Frank Goosen, geboren 1966 und ein echtes Ruhrgebietskind, hat bislang zahlreiche Romane und Erzählungen geschrieben, die zum Teil verfilmt bzw. als Theaterstück aufgeführt worden sind. Schwerpunktmäßig befassen sich seine – oft autobiographischen – Werke mit dem Ruhrgebiet bzw. dessen Wandel in den letzten Jahrzehnten. Goosen ist auch als Kabarettist bekannt.

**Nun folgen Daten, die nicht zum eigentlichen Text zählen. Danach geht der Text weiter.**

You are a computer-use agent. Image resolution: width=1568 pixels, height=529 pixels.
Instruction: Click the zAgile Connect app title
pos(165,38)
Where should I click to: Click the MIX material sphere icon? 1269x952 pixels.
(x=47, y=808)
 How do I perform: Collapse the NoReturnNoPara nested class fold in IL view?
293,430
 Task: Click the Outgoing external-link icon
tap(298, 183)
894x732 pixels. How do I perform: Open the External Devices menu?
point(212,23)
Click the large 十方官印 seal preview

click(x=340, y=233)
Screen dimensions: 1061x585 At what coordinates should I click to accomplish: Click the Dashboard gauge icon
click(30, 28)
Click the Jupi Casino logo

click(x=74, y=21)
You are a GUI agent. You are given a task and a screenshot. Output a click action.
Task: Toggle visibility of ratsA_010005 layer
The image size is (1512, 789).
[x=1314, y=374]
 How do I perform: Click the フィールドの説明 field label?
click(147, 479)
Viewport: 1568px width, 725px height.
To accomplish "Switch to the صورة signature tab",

Der Inhalt seines neuesten Romans ist kurz erzählt: Hauptpersonen sind die drei Studenten Förster, Brocki und Fränge, die sich bereits seit ihrer gemeinsamen Gymnasialzeit kennen. Während Förster und Brocki in Bochum studieren, hat es Fränge zum Studium nach Westberlin verschlagen. Die Handlung spielt im Jahr 1989, also von kurz vor bis kurz nach dem Mauerfall. Die Situation vor Öffnung der Grenze nutzt Fränge zu seinem persönlichen Vorteil: Da die Stadt noch geteilt ist, hat er sowohl eine Freundin in Ostberlin (Rosa) als auch (bzw.) in Westberlin (Marta). Nach dem Mauerfall ist es natürlich vorbei mit dieser „Idylle“ und Rosa, die neue Reisefreiheit nutzend, wendet sich Förster zu, der die Ereignisse vom 09.11.1989 schlicht verschlafen hat. 

Der Roman hat keine durchgängige, sich entwickelnde Handlung, sondern zeigt einzelne Begebenheiten, die die Hauptpersonen während dieser Zeit erleben. Man lernt gleichzeitig die damalige Subkultur in Westberlin, die Dissidentenszene in Ostberlin, aber auch eine stramme SED-Anhängerin sowie den Strukturwandel des Ruhrgebietes kennen.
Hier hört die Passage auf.